Нина пожала плечами.
– Конечно, берите… Но зачем?
Поколебавшись, он признался:
– Мне почему-то кажется, что Полина попала в беду. Хочу зайти в милицию – пусть объявят розыск.
– Ой, не смешите меня! – Нина натянуто улыбнулась. – Сразу видно, что вы ее плохо знаете. Полька – черт в юбке. Сама кого хочешь до беды доведет!
Решив не спорить, Константин сунул фото и газету в карман куртки и стал прощаться. Нина не скрывала своего разочарования – похоже, в глубине души она рассчитывала, что Константин задержится у нее еще на пару часиков. И не просто для того, что попить чаю с пирожками.
– Вы уж заходите как-нибудь вечерком, если узнаете что-нибудь о Поле… – щебетала она, провожая его до двери. – Все-таки не чужая – семь лет рядом прожили.
– Обязательно, – кивнул Константин. Несмотря на обещание, он очень сомневался, что в ближайшие несколько дней у него найдется время заглянуть к этой красавице. Все, что ему было нужно, он уже узнал. А крутить роман, пусть даже и с такой симпатичной женщиной, как Нина, у него не было никакого желания. Не для того он сюда приехал…

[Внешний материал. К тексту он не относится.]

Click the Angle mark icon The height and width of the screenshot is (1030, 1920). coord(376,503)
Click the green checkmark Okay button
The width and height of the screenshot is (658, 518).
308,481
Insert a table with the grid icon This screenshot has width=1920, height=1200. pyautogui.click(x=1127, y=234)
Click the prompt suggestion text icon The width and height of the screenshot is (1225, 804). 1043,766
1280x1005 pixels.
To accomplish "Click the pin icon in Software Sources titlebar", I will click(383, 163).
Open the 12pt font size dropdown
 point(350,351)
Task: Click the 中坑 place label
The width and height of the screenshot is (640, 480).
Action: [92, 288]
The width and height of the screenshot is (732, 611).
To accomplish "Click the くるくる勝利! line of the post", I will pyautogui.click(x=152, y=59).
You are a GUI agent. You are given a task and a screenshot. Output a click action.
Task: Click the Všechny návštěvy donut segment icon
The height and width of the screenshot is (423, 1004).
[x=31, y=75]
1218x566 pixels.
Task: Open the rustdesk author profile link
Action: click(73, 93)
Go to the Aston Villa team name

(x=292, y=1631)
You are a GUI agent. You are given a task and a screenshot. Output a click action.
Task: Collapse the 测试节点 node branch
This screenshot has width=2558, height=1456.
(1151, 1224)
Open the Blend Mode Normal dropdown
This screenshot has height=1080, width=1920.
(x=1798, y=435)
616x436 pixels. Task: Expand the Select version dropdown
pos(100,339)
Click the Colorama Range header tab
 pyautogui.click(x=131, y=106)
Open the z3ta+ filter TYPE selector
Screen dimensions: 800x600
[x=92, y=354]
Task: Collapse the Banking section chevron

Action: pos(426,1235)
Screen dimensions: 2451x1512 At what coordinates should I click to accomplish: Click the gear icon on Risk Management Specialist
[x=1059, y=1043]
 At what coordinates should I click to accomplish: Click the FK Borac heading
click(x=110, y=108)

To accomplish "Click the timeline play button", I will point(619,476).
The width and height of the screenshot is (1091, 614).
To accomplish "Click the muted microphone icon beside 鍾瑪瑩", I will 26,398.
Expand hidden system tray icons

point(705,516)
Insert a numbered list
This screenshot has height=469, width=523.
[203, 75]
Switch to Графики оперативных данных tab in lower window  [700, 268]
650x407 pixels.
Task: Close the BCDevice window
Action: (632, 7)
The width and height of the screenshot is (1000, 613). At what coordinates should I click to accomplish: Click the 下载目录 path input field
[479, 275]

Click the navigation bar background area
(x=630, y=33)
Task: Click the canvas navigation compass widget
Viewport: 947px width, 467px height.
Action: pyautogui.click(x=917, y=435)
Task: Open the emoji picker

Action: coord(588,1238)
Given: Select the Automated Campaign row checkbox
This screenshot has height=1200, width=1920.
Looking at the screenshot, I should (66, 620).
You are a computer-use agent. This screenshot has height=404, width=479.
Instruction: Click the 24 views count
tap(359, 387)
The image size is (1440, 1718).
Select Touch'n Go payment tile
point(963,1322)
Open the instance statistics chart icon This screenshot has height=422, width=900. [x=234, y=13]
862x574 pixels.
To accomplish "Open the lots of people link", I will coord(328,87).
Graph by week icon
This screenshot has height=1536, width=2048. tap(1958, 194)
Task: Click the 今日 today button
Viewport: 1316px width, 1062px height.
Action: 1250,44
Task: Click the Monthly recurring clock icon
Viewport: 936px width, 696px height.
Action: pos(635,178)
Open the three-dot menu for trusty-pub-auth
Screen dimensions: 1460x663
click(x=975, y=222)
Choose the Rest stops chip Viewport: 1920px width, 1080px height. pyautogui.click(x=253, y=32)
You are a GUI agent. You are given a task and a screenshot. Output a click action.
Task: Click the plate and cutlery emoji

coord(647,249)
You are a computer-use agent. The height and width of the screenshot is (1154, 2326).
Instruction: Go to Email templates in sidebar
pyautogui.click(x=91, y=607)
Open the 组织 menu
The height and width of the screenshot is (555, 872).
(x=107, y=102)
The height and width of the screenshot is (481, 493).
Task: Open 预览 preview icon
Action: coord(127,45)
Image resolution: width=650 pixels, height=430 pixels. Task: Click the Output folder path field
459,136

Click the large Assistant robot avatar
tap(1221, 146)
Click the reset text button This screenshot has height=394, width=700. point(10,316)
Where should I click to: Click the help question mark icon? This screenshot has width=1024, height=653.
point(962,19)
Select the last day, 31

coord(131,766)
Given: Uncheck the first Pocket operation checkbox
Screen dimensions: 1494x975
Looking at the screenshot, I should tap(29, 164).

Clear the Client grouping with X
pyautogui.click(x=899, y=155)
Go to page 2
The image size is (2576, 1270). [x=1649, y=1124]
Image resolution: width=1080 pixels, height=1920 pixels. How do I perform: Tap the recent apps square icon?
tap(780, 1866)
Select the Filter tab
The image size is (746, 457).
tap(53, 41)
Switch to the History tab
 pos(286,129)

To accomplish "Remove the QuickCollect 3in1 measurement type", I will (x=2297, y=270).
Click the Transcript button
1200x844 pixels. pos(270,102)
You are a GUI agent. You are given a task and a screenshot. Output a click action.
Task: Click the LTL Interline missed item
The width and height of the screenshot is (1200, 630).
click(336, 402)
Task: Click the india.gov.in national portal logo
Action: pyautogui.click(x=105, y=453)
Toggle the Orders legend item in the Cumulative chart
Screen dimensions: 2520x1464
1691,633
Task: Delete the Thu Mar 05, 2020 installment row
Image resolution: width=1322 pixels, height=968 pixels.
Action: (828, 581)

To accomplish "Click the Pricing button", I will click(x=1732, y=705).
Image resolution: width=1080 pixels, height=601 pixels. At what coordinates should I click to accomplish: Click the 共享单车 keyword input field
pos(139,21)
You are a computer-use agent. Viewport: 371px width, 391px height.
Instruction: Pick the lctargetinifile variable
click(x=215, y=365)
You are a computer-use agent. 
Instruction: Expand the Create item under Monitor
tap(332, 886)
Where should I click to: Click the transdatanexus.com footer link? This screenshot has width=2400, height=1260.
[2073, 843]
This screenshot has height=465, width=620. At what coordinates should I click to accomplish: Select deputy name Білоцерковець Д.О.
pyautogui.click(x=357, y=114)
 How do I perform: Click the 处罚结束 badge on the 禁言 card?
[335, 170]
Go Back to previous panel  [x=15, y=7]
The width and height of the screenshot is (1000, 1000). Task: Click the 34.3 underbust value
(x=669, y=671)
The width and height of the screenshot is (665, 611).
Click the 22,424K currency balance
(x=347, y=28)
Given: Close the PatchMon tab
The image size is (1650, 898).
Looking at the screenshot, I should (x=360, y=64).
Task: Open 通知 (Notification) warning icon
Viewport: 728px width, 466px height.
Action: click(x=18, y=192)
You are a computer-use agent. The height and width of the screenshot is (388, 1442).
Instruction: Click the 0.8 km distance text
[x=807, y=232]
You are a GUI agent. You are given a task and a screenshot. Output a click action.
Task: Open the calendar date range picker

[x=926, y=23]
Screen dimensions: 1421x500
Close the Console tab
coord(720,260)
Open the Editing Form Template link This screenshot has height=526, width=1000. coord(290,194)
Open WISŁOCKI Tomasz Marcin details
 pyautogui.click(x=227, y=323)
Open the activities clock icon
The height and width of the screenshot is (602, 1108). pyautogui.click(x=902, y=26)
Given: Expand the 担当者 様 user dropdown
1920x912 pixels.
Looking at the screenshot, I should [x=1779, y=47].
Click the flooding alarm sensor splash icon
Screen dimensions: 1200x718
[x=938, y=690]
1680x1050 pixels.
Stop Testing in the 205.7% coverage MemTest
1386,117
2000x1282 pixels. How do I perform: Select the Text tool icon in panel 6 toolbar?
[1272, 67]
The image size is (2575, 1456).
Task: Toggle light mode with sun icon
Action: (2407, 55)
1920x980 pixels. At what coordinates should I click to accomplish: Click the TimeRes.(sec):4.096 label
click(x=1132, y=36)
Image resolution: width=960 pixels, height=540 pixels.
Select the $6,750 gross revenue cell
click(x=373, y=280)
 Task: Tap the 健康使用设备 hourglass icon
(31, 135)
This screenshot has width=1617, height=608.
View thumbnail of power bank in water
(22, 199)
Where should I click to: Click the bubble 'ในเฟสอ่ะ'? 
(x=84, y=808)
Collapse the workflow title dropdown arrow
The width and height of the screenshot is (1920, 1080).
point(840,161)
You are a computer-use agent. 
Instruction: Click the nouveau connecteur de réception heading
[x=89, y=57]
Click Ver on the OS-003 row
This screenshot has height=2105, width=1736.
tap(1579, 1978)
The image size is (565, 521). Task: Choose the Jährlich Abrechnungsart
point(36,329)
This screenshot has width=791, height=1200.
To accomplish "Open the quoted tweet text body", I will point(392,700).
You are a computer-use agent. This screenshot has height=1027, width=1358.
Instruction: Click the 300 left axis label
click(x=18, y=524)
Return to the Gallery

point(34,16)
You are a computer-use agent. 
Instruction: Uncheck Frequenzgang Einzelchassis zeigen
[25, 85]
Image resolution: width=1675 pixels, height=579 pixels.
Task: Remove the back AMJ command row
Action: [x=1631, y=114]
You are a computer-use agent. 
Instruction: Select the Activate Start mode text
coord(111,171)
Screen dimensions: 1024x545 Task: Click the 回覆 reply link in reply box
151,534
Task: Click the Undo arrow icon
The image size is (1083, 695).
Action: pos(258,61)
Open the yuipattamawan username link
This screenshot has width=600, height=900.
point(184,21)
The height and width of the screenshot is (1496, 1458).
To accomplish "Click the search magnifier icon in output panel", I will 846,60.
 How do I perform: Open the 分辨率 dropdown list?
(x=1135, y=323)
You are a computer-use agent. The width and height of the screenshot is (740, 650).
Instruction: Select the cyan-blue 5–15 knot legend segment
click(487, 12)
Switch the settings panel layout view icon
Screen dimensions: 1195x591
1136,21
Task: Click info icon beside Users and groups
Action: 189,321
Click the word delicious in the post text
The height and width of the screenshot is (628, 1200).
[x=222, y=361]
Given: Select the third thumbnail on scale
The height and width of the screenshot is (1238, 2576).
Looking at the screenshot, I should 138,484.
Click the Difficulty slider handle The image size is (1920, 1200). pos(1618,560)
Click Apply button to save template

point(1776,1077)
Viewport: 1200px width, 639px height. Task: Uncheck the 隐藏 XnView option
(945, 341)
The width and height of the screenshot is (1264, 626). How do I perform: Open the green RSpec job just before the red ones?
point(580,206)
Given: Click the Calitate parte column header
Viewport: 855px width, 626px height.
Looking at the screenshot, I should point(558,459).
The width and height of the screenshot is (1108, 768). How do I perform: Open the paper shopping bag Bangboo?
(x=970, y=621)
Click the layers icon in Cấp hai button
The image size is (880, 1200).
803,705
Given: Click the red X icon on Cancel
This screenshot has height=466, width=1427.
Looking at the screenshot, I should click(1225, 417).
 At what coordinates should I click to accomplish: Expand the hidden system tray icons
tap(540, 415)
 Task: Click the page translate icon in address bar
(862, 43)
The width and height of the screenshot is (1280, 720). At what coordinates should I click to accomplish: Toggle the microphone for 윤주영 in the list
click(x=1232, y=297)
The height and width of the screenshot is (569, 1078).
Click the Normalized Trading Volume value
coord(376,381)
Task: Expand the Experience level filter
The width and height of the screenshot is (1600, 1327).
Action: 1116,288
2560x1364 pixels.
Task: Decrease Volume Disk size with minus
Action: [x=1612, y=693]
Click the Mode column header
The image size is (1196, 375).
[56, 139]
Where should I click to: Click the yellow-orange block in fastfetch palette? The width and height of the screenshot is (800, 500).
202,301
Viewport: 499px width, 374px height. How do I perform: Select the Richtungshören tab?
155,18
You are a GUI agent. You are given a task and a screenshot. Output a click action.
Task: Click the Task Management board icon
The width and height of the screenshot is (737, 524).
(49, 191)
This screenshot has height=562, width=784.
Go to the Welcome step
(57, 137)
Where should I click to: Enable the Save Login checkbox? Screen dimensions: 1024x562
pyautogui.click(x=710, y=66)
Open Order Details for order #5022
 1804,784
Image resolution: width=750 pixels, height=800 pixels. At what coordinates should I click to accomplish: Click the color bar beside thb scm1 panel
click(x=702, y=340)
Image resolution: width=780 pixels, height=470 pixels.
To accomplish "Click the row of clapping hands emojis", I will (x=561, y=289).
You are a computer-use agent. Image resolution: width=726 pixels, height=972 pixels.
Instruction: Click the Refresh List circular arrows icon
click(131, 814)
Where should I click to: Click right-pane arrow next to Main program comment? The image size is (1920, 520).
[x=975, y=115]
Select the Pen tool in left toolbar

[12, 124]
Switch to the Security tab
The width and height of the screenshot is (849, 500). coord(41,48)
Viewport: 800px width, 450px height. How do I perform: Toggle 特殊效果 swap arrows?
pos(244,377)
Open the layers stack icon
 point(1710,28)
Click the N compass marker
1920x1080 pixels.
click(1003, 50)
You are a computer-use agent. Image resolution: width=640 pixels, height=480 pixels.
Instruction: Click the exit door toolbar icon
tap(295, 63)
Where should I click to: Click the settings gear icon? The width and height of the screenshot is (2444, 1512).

Вначале он решил, что ему померещилось и темно-красная «Вольво», держащаяся чуть позади такси, просто едет по тому же самому маршруту. Но интуиция, мирно дремавшая все утро, вдруг встрепенулась и сладким голосом стала нашептывать ему на ухо всякие гадости: «Тебя ведут, олух!.. А если ты этого не замечаешь, значит, ты – полный кретин!»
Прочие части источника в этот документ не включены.